TTC Video - Rise of the Novel: Exploring History's Greatest Early Works
Course No. 2417 | .MP4, AVC, 1900 kbps, 1280x720 | English, AAC, 96 kbps, 2 Ch | 24x30 mins | + PDF Guidebook | 10.31 GB
Lecturer: Leo Damrosch, Ph.D.

Thousands of novels are published around the world every year. There are so many readily available, it would take multiple lifetimes for a single person to even read a fraction of them. But it hasn't always been that way.

While humans have always been storytellers, the novel as we recognize it today is a relatively new art form in the timeline of human culture. Of all the ways we tell stories, why has the novel become such a perennial favorite? How did the novel go from a narrative experiment with a low-brow reputation to a cultural touchstone and focal point of modern literature?

In the 24 lectures of Rise of the Novel, you will take a journey from the birth of the novel to the height of the form in the mid-19th century-and better understand what this literary form can tell us about human nature and our unquenchable thirst for great stories. With Professor Emeritus Leo Damrosch of Harvard University as your guide, you will dive into some of the most notable works that helped create and shape the novel over the course of more than three centuries, looking at the social and historical influences that coincided with shifts in literary taste along the way.

Beginning with Don Quixote-held up by many scholars as the foundational text from which the novel form would spring-Professor Damrosch will lead you through works both tragic and comic, brief and diffuse, epic and domestic. From early works like La Princesse de Clèves and Robinson Crusoe to pinnacles of the form in the 19th century such as Emma and Middlemarch-along with a few novels that are less familiar today but well worth knowing-you will dive into works with different perspectives and intentions that have all impacted our culture in their own way.

Worlds Real and Imagined

The emergence of the novel as a popular form of entertainment reflects larger changes in Western society in the 16th and 17th centuries. Improved printing technology, increased literacy, the rise of the mass audience, and a greater focus on middle-class values-rather than the arcane, aristocratic codes of old-all contributed to the popularity and accessibility of literature written in vernacular prose, featuring ordinary people and their experiences. As time and tastes changed, the lofty subjects and polished verse of writers like Edmund Spenser and John Milton gave way to a larger, more diverse literature that could encapsulate many styles and perspectives.

Novels can present readers with new ideas and experimental forms, while also dealing in the eternal questions of what it means to be human. Throughout these lectures, you will engage with the works that tackle philosophical and personal dilemmas such as:

Mortality. Novels like Mary Shelley's Frankenstein and Goethe's Sorrows of Young Werther look at life and death in different ways, but both ask important questions about what it means to be alive.
Ethics. Many novels grapple with ethical dilemmas, though stories like Les Liaisons Dangereuses present a unique lens to consider the moral dimensions of society and how (or if) people are held accountable for the harm they can cause.
Relationships. Whether through the "light, bright, and sparkling" comedy of Jane Austen's Pride and Prejudice or the darker tragedy of Samuel Richardson's Clarissa, human relationships often lie at the heart of the novel.

WHAT YOU NEED TO DO:
1. Please list every factor the course description names as contributing to the popularity and accessibility of literature written in vernacular prose.
2. Extend the course description about the rise of the novel, picking up right after its last sentence.
The data that comes next is from a separate source, unrelated to the course description.

PROVIDED MATERIAL:
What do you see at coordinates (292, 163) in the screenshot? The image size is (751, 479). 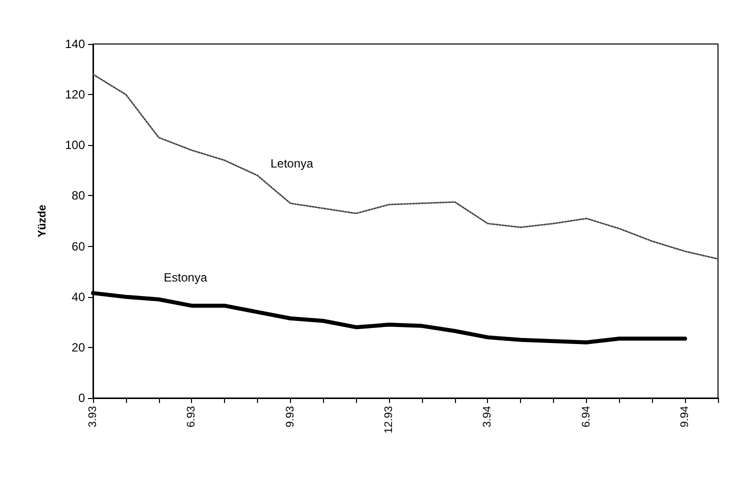 I see `series-label: Letonya` at bounding box center [292, 163].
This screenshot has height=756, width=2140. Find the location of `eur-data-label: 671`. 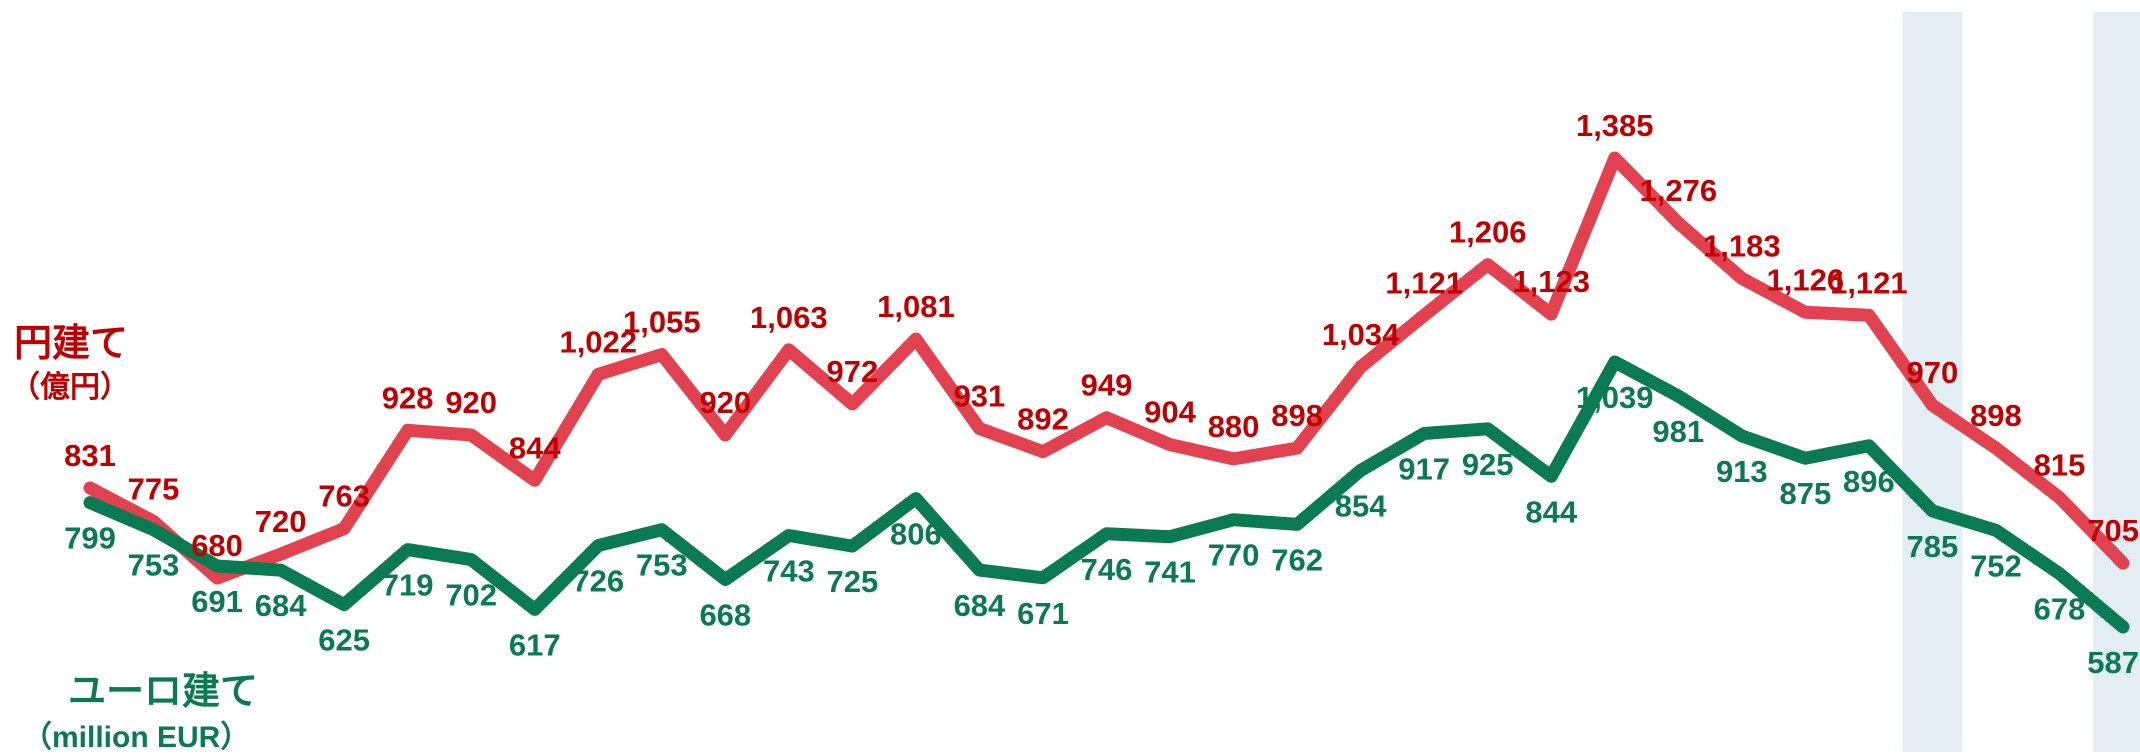

eur-data-label: 671 is located at coordinates (1043, 614).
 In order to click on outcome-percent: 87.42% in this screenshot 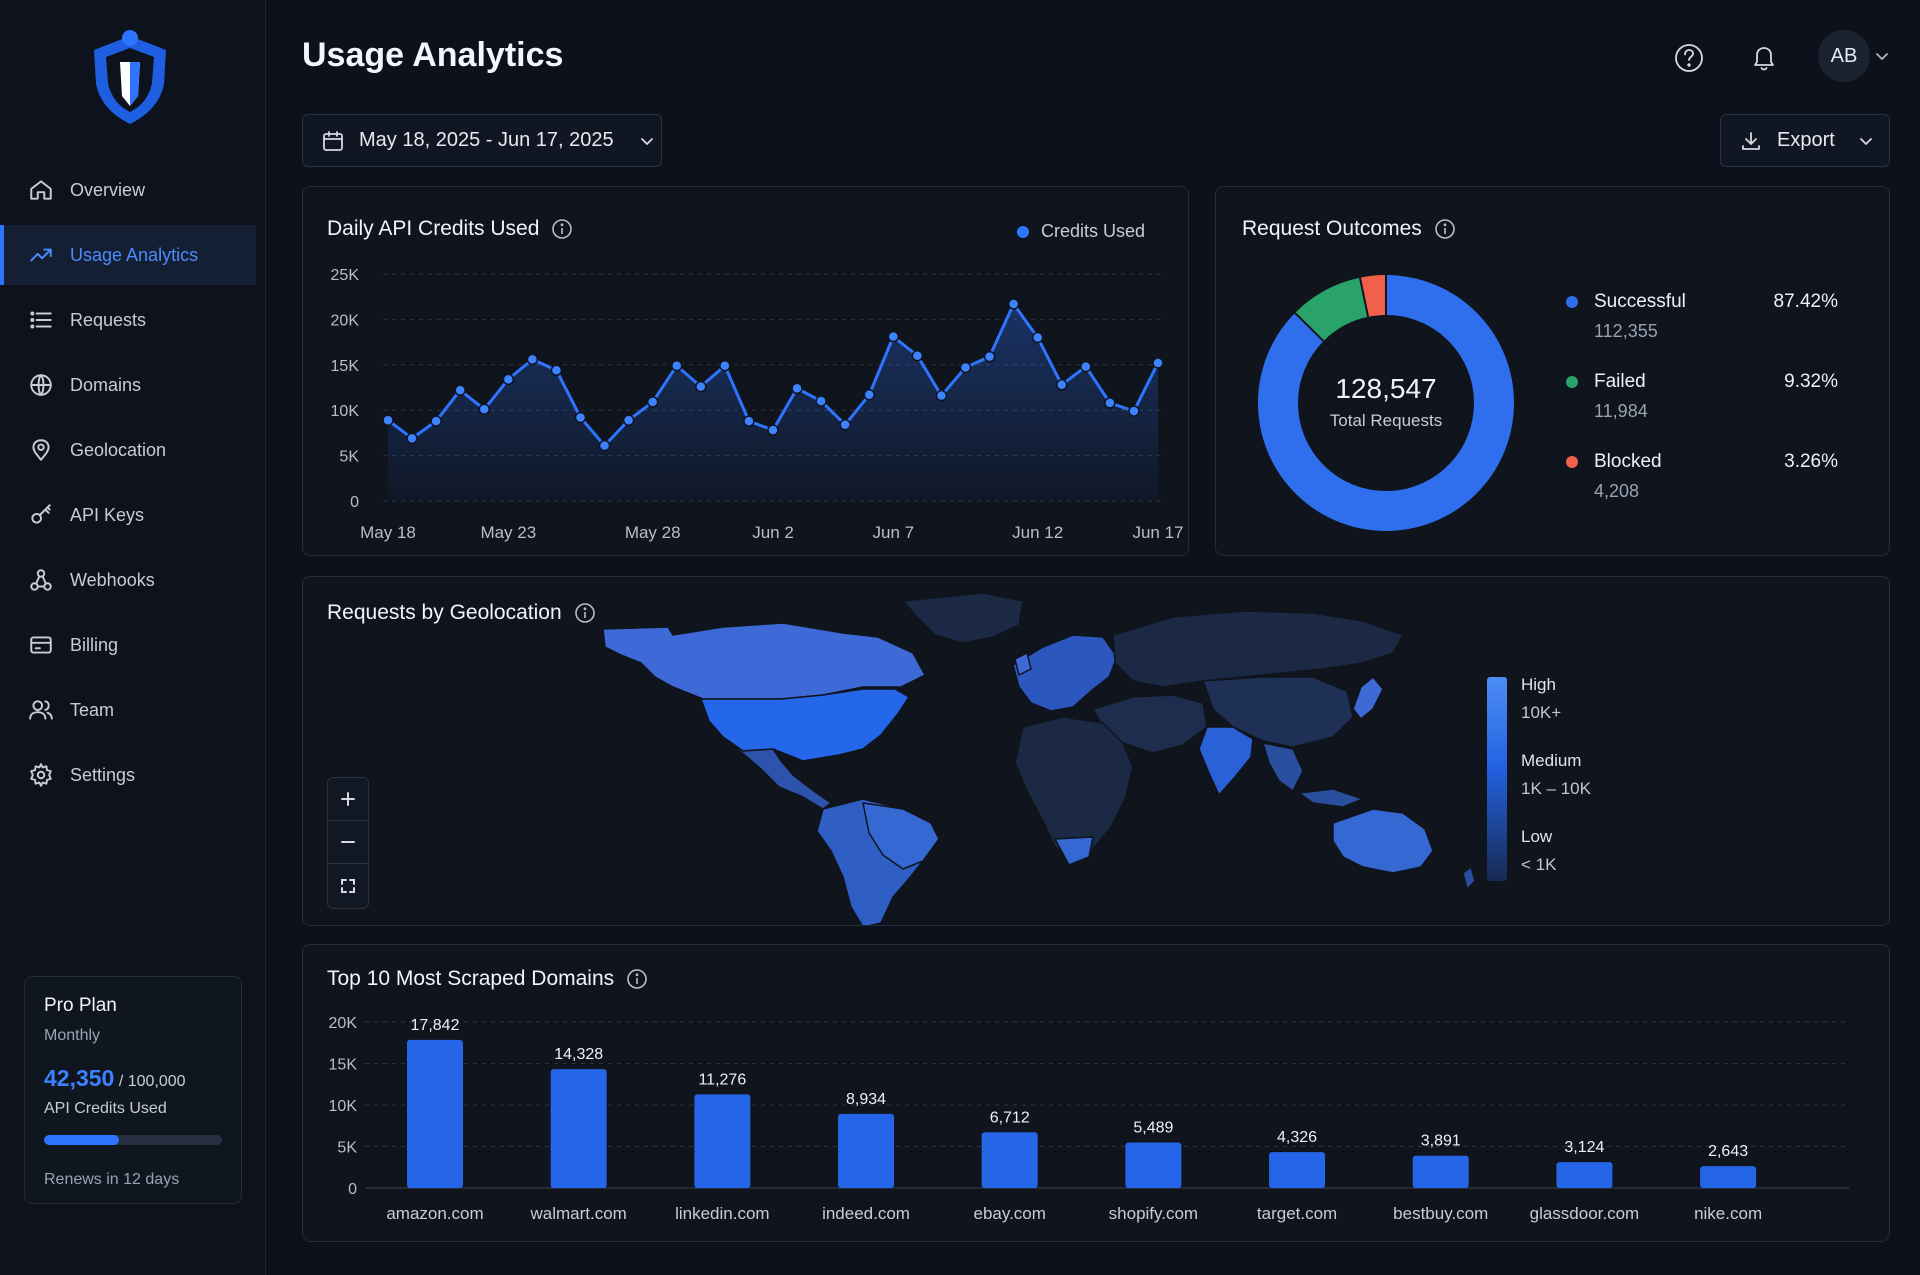, I will do `click(1806, 302)`.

ANSWERS FOR THIS EXERCISE:
1. Improved printing technology, increased literacy, the rise of the mass audience, and a greater focus on middle-class values.

2.
Social issues. Fiction may be made first and foremost for entertainment, but authors like Henry Fielding, Voltaire, and Stendhal dug deep into the realities of their time to fuel both comedy and conflict in their stories as commentary on the issues of their day.

The novel also opened the door for writers to get published, who otherwise would have been shut out from the possibility of being successful authors, previously having been limited by not having the means to get an expensive education or to gain patronage from a wealthy supporter. Literature in the form of a novel could be written by just about anyone, allowing for writers from poor and working-class backgrounds as well as women and non-white writers to have a chance at success. As with any innovation that upsets the status quo, not everyone in society was thrilled about the egalitarian dimensions of this "novel" approach to literature. Much like television in the mid-20th century, many people held the novel in contempt as low-rent entertainment, with some people even going so far as to assert that novels were morally dangerous and would corrupt young readers-particularly, impressionable young ladies. Of course, not all novels have been masterpieces, with quite a bit of forgettable writing-and just plain bad writing-making its way into the world. But as Professor Damrosch demonstrates, the impact of the novel has been revolutionary and the world as we know it today would be very different without it.

The Art of the Novel

While novels have many features in common, each is also a unique experience that uses different tools to create a variety of sensations and reactions in readers. Throughout this course, you will see how authors must make choices to achieve their visions, comparing and contrasting such elements as:

Comic vs. Tragic. While novels can be classified in many genres and styles, broadly speaking they often fall into one of two categories of tone: the comic and the tragic. Authors often specialized in one or the other, though the line between tragedy and comedy is not always as clear-cut as it may seem, as the satirical work of writers like Jonathan Swift and Voltaire demonstrate.
First Person vs. Third Person. The perspective of a story can create different connections between readers and the story. And many options exist within this binary, including first-person singular novels, epistolary novels with multiple points of view, omniscient third-person narrators, free indirect discourse, and more. Understanding the effect of perspective can help you understand what the author hopes to convey and can enhance the imaginative impact of the story.
Verisimilitude vs. Realism. Both of these elements help readers suspend disbelief and lose themselves in a story. Verisimilitude is concerned with believability within the story itself-does it make sense in the world of the novel, even if it's too coincidental for the real world? Realism, on the other hand, seeks to capture reality as we know it and imbues the story with a sense of grit and true experience.

With Professor Damrosch's guidance, you will better understand how these and other tools help authors tell their stories in ways that engage readers' sympathies, guide their judgments, and help us become immersed in the events as they unfold, all in ways that are fundamentally different from other forms of fiction writing.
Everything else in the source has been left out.